I see only opportunities for these buyers. Your statement above assumes buyers who pay “full market price” (whatever that is, lol, it’s low to reasonable) today will not have made a good or great deal, in hindsight, tomorrow … ESP if they locked in the prevailing prime mtg interest rates.
I understand that a few of these current listings which have been languishing on the market may have structural damage and thus will only sell to a particular kind of buyer. But that leaves at least ~1500 current SFR listings in the county which are NOT “moving like hotcakes.” Perhaps investors don’t want them because the sellers won’t sell them cheap enough to effect a good rental ROI or flipper ROI. But that doesn’t mean they aren’t good houses for joe6p and his family for the time it takes them to buy and flip (abt 1-3 yrs if both have FT jobs). Hundreds of very well-located SFRs in SD County appear to be sitting on the market today waiting for good/reasonable offers while buyers whine and wring their hands, lamenting that there is nothing out there for them.

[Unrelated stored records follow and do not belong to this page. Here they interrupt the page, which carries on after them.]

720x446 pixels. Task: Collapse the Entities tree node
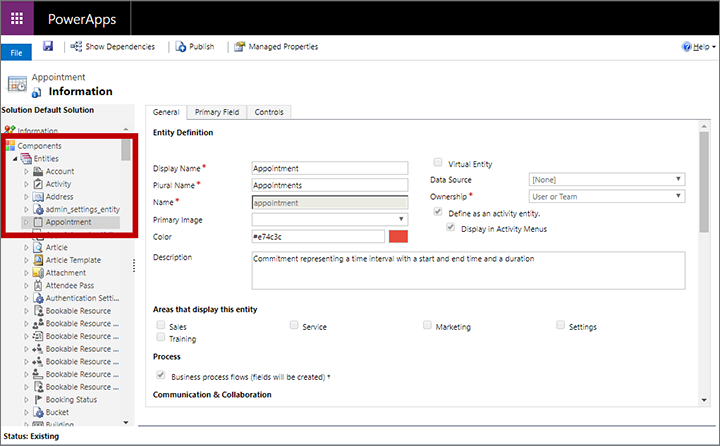pos(14,159)
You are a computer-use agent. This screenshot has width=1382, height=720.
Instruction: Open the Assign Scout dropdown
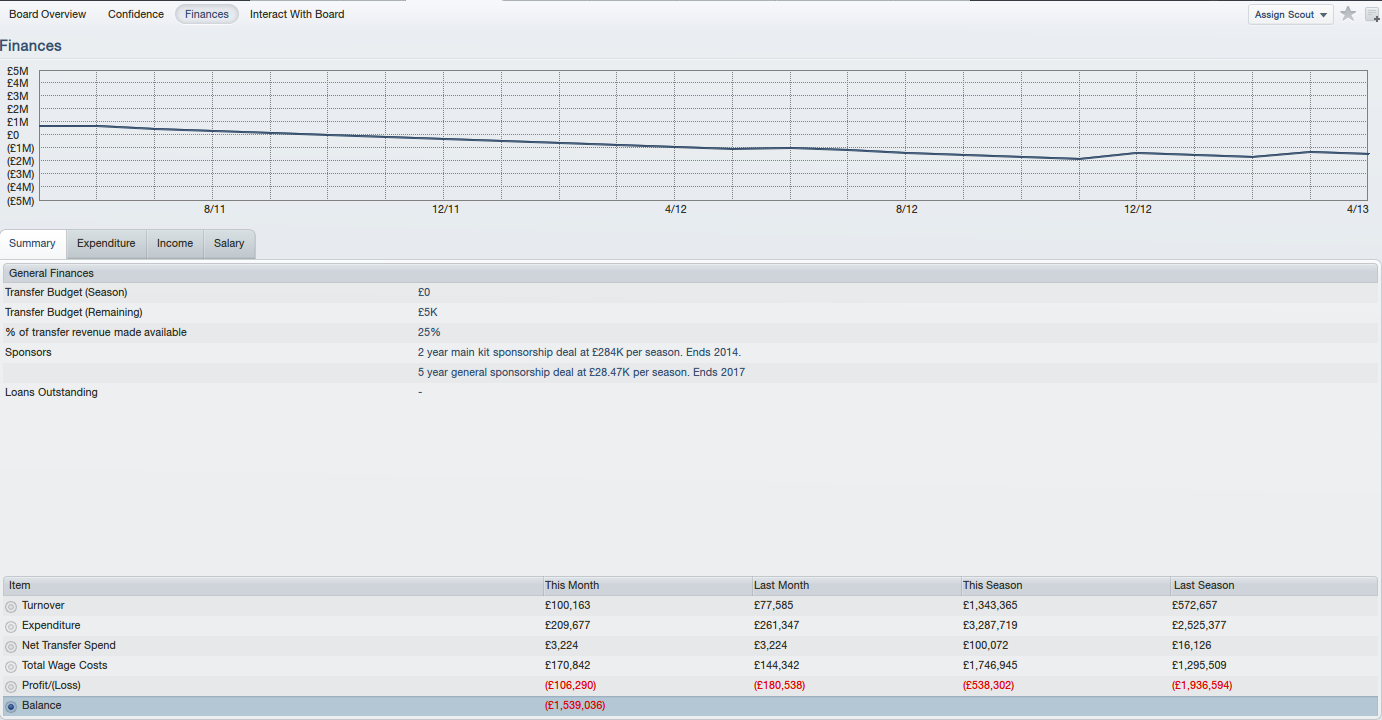(x=1290, y=15)

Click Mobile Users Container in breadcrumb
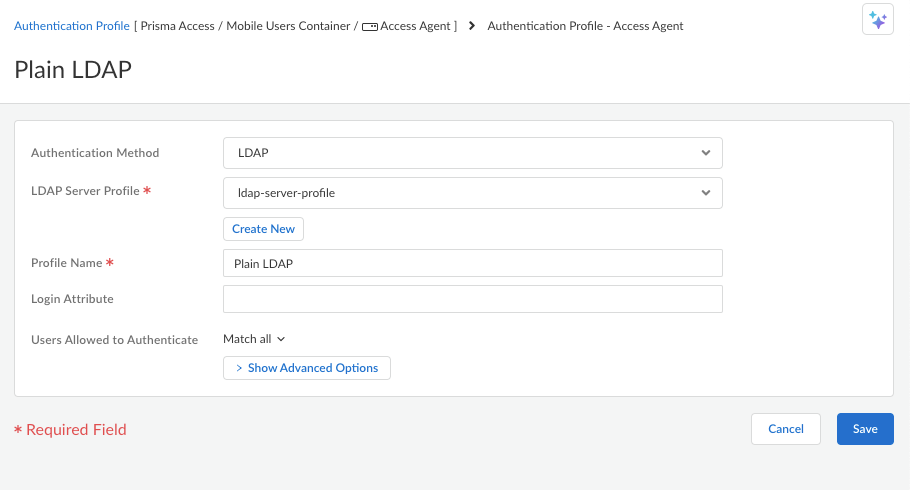coord(287,26)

Nothing could be further from the truth.
*****
Back in the “olden days” of 10%++ mtg interest rates, we boomers (at the ages Gen Y is now) were happy to buy those cosmetic-fixer SFR’s here in SD County for between $32K and $90K. You may think those prices are “cheap” by today’s standards but it’s all relative, as is the lower profit (than today) we were able to make on each one.

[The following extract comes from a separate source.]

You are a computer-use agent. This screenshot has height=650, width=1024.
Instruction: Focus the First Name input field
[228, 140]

I’m partly as secure as I am today because of decisions I/we made decades ago to engage in serial fixup/rehab work of local SFR’s for later sale.
If you (as a Gen Y’er who just bought a cosmetic fixer), have young children, put them in a playpen and/or a swing (now they’re elec and you don’t have to crank them up every 15 mins :-D) and let them fall asleep to the sound of power tools or rock n roll (there were no ipods back then ;-]) and get to work scraping, dumpster loading, etc. Your future net worth depends on it!